フロネーシス
Phronesis
解説:池田光穂
プロネーシス(Phronesis, φρονησιζ)とも言う。思慮あるいは実践知(practical wisdom)と訳されるアリストテレスの知識や知恵のあり方のひとつのことである。彼の『ニコマコス倫理学』には真理に到達する際の5つの状態のひとつがこのフロネーシスとなっている。他の四つは、それぞれ技術(テクネー、真理には与らない知識)、学問的知識(エピステーメー)、知恵(ソピアー、技術の卓越性)、知性(ヌース、直感的なもの)である。そのうち、とりわけ、エピステーメ、テクネー、およびフロネーシス(プロネーシス)が、人間の経験知の3つの要素として強調されている。

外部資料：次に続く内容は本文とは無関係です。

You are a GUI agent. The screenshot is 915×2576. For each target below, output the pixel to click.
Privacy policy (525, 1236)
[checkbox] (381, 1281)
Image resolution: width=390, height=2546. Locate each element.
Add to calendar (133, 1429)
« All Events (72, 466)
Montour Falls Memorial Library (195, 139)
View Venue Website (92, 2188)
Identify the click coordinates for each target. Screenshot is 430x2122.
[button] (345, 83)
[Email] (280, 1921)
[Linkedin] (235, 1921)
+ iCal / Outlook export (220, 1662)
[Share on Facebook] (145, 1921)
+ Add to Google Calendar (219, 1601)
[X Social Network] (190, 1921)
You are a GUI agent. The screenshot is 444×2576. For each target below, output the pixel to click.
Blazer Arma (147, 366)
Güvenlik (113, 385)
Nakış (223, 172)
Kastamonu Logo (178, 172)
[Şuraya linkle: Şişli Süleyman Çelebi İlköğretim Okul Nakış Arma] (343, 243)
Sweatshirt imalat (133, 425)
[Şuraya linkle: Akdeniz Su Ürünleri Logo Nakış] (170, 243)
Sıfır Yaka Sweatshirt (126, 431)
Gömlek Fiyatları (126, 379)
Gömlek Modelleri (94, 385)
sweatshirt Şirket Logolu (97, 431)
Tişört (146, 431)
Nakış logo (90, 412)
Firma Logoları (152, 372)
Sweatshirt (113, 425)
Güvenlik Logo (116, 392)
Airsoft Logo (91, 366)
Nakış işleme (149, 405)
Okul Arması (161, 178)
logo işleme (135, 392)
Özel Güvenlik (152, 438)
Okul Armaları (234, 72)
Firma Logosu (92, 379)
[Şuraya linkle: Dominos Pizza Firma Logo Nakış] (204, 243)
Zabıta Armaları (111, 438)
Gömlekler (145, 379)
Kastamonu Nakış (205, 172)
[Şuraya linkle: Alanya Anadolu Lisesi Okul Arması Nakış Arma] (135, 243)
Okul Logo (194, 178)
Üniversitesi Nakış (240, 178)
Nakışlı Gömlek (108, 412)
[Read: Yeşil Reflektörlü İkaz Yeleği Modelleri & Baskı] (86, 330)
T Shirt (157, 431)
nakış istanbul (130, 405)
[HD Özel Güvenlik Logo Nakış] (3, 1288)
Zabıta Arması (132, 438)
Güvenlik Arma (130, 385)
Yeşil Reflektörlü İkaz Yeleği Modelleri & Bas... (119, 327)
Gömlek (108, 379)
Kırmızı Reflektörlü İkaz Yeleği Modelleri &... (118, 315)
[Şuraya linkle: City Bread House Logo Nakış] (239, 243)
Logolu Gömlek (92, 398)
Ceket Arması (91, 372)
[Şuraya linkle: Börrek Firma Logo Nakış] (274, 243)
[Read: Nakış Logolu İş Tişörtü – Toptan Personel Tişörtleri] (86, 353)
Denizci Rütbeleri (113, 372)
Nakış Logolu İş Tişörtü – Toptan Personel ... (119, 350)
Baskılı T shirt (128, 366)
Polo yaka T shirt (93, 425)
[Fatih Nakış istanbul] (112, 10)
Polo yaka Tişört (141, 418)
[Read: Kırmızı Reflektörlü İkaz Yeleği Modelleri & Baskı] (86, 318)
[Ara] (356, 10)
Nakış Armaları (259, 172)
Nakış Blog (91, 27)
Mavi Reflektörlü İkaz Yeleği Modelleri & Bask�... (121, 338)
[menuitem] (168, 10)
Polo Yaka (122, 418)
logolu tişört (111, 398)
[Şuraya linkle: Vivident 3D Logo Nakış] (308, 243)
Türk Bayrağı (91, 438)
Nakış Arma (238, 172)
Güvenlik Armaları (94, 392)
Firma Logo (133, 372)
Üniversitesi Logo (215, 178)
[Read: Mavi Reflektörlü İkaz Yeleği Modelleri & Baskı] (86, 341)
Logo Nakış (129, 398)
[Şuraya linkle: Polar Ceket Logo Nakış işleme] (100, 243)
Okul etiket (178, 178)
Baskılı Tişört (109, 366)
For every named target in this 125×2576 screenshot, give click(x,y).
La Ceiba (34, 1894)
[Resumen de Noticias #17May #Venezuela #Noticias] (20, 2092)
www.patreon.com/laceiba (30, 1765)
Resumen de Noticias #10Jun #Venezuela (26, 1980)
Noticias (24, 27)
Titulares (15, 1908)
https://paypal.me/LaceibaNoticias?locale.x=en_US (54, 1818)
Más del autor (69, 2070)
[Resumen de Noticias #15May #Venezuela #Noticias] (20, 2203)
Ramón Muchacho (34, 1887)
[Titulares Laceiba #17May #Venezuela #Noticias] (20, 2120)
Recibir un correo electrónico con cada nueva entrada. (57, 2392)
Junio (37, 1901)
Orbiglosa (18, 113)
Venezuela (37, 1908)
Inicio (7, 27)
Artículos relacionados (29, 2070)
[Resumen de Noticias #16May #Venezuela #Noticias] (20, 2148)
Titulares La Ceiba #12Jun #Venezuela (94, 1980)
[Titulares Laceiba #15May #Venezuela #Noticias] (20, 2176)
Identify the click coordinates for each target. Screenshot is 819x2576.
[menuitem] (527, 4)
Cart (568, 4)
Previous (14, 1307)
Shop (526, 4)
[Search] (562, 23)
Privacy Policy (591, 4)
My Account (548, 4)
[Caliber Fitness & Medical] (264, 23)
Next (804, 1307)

まさに、日本語の語感の思慮の深いに近い概念であるが、人間の善悪の判断に関わったり、言葉で説明できる論理(ロゴス)をともなった「性格の状態」(ヘクシス)と彼が説明するように、倫理や情動、説明の明晰さ、および身体性などが加味された総合的な知識や知恵(智慧)だと思えばよい。
それゆえ思慮は学問的知識ではありえず、また技術でもない、と説明されている。